▶ _LISTED ENTRIES_:

-*-

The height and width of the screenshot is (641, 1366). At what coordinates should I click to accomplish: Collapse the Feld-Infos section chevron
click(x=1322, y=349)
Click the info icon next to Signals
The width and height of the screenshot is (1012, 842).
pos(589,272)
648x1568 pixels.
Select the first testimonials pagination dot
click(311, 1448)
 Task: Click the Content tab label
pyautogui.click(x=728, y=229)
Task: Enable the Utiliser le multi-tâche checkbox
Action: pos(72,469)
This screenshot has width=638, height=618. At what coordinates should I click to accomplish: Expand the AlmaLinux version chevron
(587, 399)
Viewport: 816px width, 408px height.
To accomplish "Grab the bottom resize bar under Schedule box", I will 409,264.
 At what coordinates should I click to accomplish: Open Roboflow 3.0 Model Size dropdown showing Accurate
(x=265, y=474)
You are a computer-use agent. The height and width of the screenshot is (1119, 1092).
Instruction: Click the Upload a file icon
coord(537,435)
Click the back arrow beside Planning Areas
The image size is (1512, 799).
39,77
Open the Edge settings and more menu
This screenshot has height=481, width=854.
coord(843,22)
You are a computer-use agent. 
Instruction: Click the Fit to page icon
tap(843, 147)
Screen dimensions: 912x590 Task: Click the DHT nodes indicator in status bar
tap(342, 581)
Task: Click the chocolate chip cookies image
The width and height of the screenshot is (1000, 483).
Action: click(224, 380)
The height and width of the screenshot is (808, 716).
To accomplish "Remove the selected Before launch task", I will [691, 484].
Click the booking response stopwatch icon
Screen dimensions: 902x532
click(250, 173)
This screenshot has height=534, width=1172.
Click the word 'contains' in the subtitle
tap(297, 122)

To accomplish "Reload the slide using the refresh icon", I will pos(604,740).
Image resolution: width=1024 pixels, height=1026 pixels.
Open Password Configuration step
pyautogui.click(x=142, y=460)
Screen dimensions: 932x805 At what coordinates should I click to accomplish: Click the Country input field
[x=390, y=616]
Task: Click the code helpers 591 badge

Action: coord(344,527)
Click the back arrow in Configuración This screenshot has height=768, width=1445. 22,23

-*-

▶ _EXERCISE_: Every line of the listing should be reproduced exactly.

▶ _ANSWER FOR THIS EXERCISE_:
The height and width of the screenshot is (641, 1366). At what coordinates should I click to accomplish: Collapse the Feld-Infos section chevron
click(x=1322, y=349)
Click the info icon next to Signals
The width and height of the screenshot is (1012, 842).
pos(589,272)
648x1568 pixels.
Select the first testimonials pagination dot
click(311, 1448)
 Task: Click the Content tab label
pyautogui.click(x=728, y=229)
Task: Enable the Utiliser le multi-tâche checkbox
Action: pos(72,469)
This screenshot has width=638, height=618. At what coordinates should I click to accomplish: Expand the AlmaLinux version chevron
(587, 399)
Viewport: 816px width, 408px height.
To accomplish "Grab the bottom resize bar under Schedule box", I will 409,264.
 At what coordinates should I click to accomplish: Open Roboflow 3.0 Model Size dropdown showing Accurate
(x=265, y=474)
You are a computer-use agent. The height and width of the screenshot is (1119, 1092).
Instruction: Click the Upload a file icon
coord(537,435)
Click the back arrow beside Planning Areas
The image size is (1512, 799).
39,77
Open the Edge settings and more menu
This screenshot has height=481, width=854.
coord(843,22)
You are a computer-use agent. 
Instruction: Click the Fit to page icon
tap(843, 147)
Screen dimensions: 912x590 Task: Click the DHT nodes indicator in status bar
tap(342, 581)
Task: Click the chocolate chip cookies image
The width and height of the screenshot is (1000, 483).
Action: click(224, 380)
The height and width of the screenshot is (808, 716).
To accomplish "Remove the selected Before launch task", I will [691, 484].
Click the booking response stopwatch icon
Screen dimensions: 902x532
click(250, 173)
This screenshot has height=534, width=1172.
Click the word 'contains' in the subtitle
tap(297, 122)

To accomplish "Reload the slide using the refresh icon", I will pos(604,740).
Image resolution: width=1024 pixels, height=1026 pixels.
Open Password Configuration step
pyautogui.click(x=142, y=460)
Screen dimensions: 932x805 At what coordinates should I click to accomplish: Click the Country input field
[x=390, y=616]
Task: Click the code helpers 591 badge

Action: coord(344,527)
Click the back arrow in Configuración This screenshot has height=768, width=1445. 22,23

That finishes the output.